ВОДКА — САМОЧУВСТВИЕ — РОДНОЙ ЯЗЫК — ЖЕНА — ГАЛЛЮЦИНАЦИИ — БОЯЗНЬ.

Проблем с определением ключевого слова опять не возникало.

Приятель посмотрел на Семена испытующе, цыкнул зубом, взвешивая все «за» и «против», да и махнул рукой:

— Ладно, Сивка-Бурка, стань передо мной как глист перед травой.

Фасилияс с готовностью предоставил кладезю информации возможность лицезреть себя от кончика клюва до крайних присосок.

— Так я и знал. Нет, все-таки не стоило идти на рыбалку… — пробормотал Саньковский и с укоризной обратился к пришельцу. — Что же тебе, Тохиониус, дома-то не сидится, а? Жены у тебя нет, дитё, поди, уже взрослое… Так, спрашивается, какой жареный осьминог клюёт тебя туда, откуда щупальца растут, а?

— Это не он.

— Неужели? — с искренним недоверием удивился Семен. — А кто? Очередная инкарнация Пушкина?

— Это его дитё — Фасилияс.

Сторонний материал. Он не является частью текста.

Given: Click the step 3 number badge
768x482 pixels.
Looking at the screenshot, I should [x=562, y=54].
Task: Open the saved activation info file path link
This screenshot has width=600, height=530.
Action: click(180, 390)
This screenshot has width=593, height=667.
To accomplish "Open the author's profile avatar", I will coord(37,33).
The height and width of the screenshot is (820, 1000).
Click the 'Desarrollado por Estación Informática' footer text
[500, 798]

Говорит, ностальгия его в космосе замучила.

— О, это меняет дело, — фальшиво обрадовался Саньковский. — Надолго к нам? Как здоровье батюшки?

— Старик жив, — бодро заверил Фасилияс, — и вождь тоже.

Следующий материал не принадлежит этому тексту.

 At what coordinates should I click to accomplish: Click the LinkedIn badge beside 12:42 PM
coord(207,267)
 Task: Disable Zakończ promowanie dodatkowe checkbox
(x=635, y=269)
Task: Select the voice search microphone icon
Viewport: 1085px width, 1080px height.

— В этом можно не сомневаться. Если уж разменял бог знает какую тысячу лет, то никакой черт тебя не возьмет! Так, говоришь, ностальгия?

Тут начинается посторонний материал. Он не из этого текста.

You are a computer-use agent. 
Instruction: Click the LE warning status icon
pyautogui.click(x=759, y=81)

— Мм, не совсем. Дело в том, что, по большому счету, я прибыл сюда выяснить один половой вопрос.

— Да ну?! — голос Семена приобрел оттенок заинтересованности. Его тоже волновали схожие вопросы. — Я думал, что природа решила все за вас.

— Дело в том, что, наблюдая жизнь сородичей, я пришел к выводу, что их планета, где я вынужден существовать, нуждается в сексуальной революции.

— Это как? — Рында расхохотался. — Групповое метание икры?

— Нет, ты не понимаешь сути проблемы, — ответил осьминог и принялся излагать свои многообещающие и многочисленные выводы, к которым пришел звездно-тернистым путем сексопатолога-первопроходца.

Мерно кивая в такт его рассуждениям, Семен думал: «Какое счастье, что я не остался в шкуре Тохиониуса! Это с одной стороны. А с другой? На кой черт была мне эта рыбалка? Сидел бы себе дома, жевал петрушку и занимался делом… Идиот!»


***

— Спрячься, — буркнул Семен, открывая дверь.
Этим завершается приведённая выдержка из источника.